Your tool of choice here will be the equation

#color(blue)(ul(color(black)(K_p = K_c * (RT)^(Deltan))))#

Here

  • #K_p# is the equilibrium constant in terms of partial pressures
  • #K_c# is the equilibrium constant in terms of concentrations
  • #R# is the universal gas constant, equal to #0.0821 quad ("atm" * "L")/("mol" * "K")#
  • #T# is the absolute temperature at which the reaction takes place
  • #Deltan# is the difference between the number of moles of gaseous products and the number of moles of gaseous reactants

Now, your reaction takes place at #1000^@"C"#, so start by converting the temperature from degrees Celsius to Kelvin.

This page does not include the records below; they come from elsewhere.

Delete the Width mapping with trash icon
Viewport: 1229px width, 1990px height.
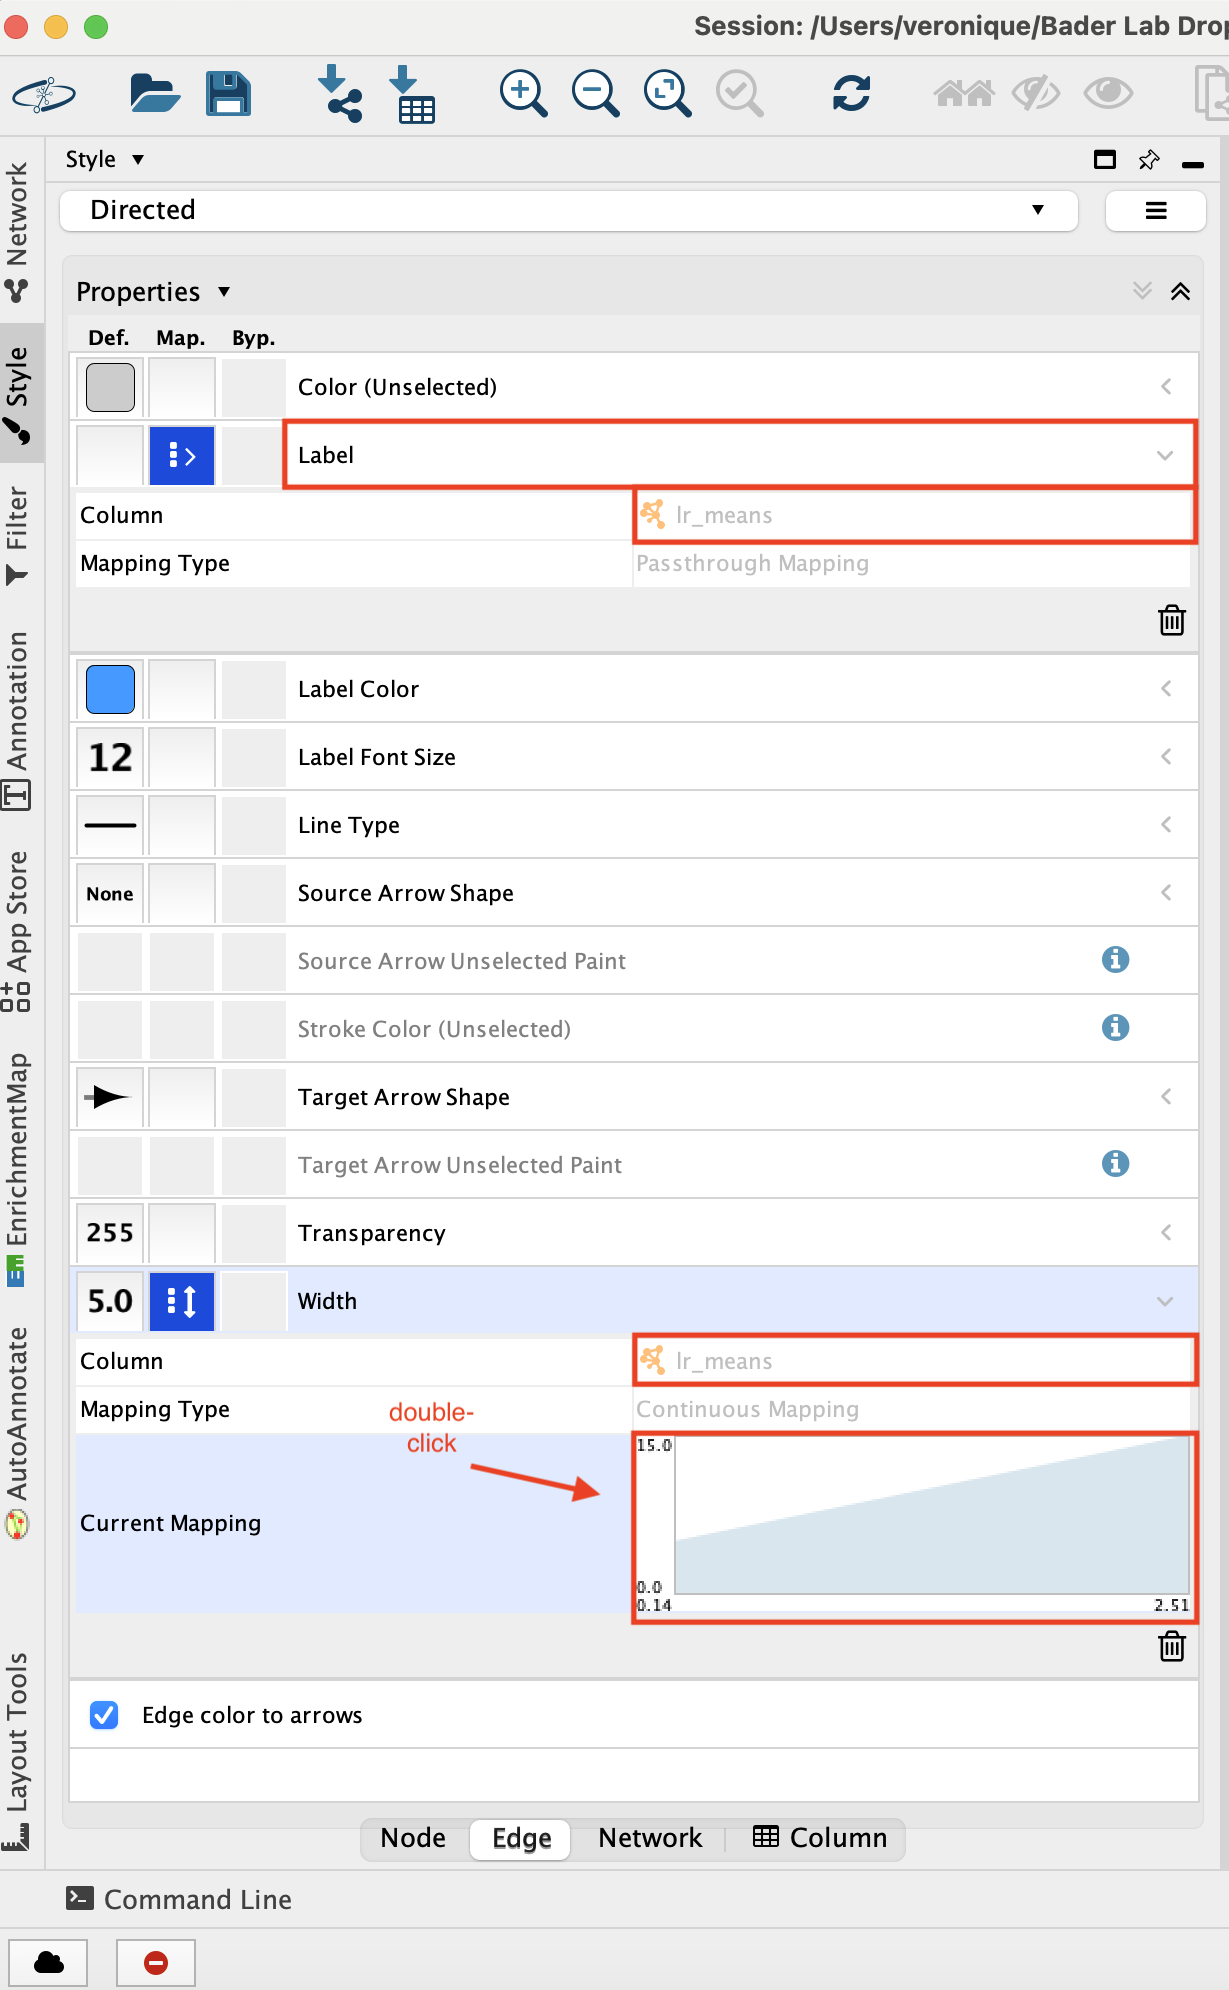click(x=1171, y=1645)
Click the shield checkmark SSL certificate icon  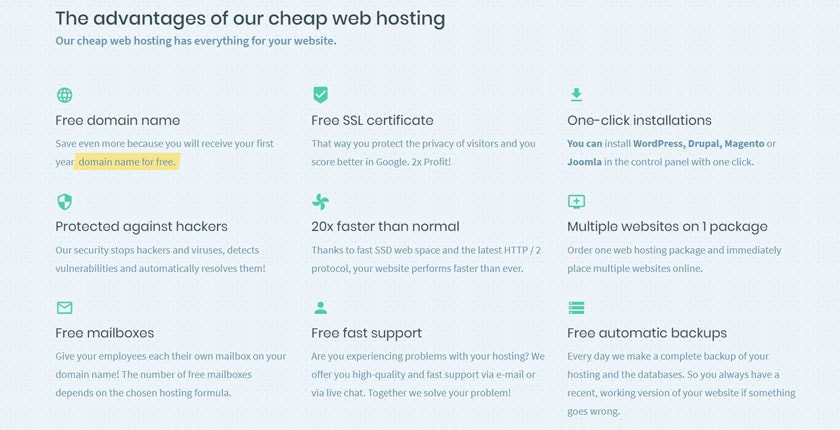click(320, 95)
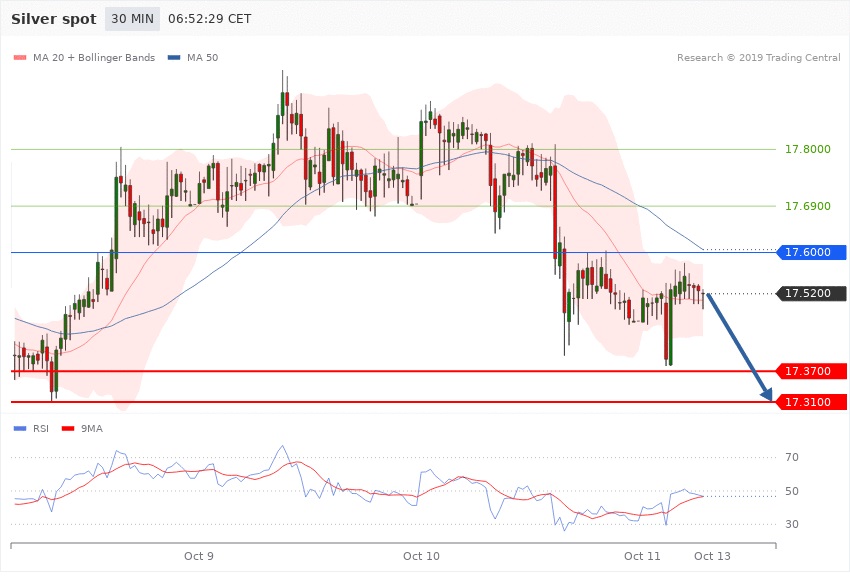This screenshot has height=576, width=850.
Task: Toggle the MA 50 legend entry
Action: pyautogui.click(x=192, y=58)
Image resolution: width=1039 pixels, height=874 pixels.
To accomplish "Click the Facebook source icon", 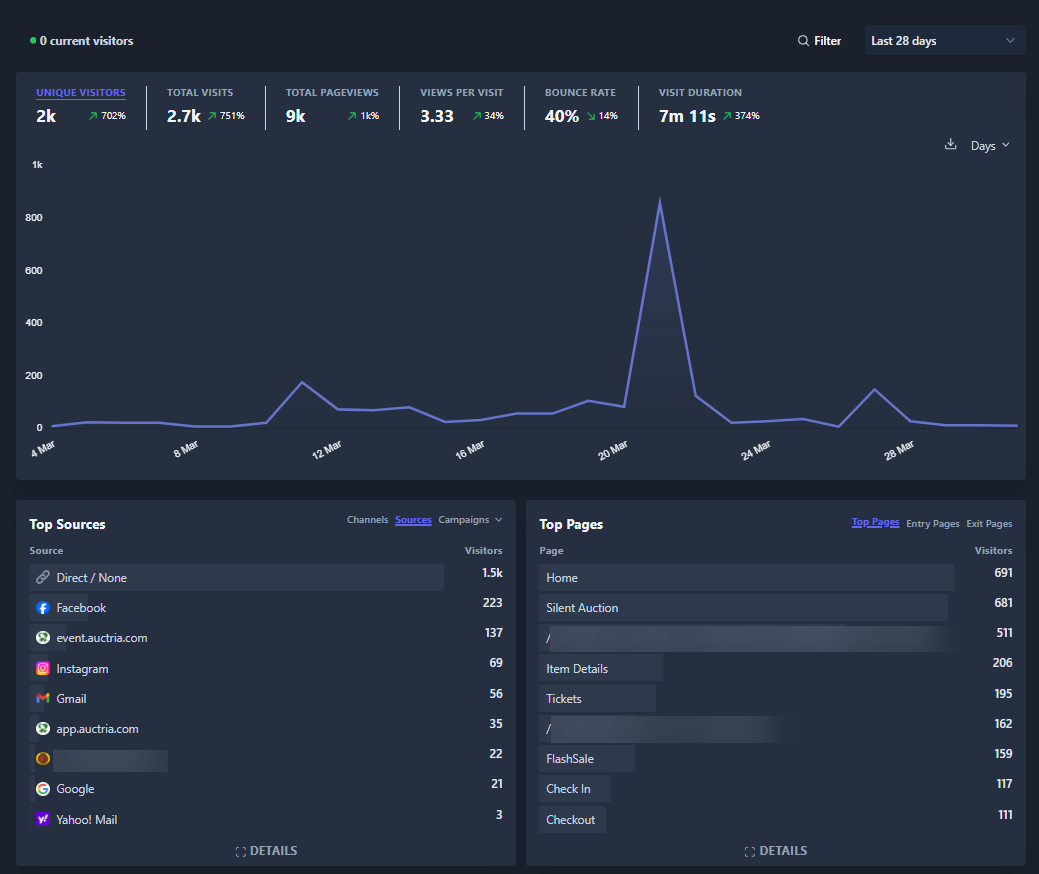I will point(43,608).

#T = 1000^@"C" + 273.15 = "1273.15 K"#

Notice that for every #1# mole of nitrogen gas that takes part in the reaction, the reaction consumes #3# moles of hydrogen gas and produces #2# moles of ammonia.

This means that you have

#Deltan = color(white)(overbrace(color(black)(" 2 "))^(color(blue)("moles of ammonia")) " "color(black)(-)" " overbrace(color(black)((" 1 + 3 ")))^(color(blue)("moles of reactants"))#

#Deltan = - 2#

Rearrange the equation to solve for #K_c#

#K_c = K_p/((RT)^(Deltan)#

Plug in your values to find--since you didn't provide any units for #K_p#, I'll do the calculation without added units!

#K_c = (2.4 * 10^(-3))/(0.0821 * 1273.15)^(-2) = color(darkgreen)(ul(color(black)(26)))#

The answer is rounded to two sig figs, the number of sig figs you have for #K_p#.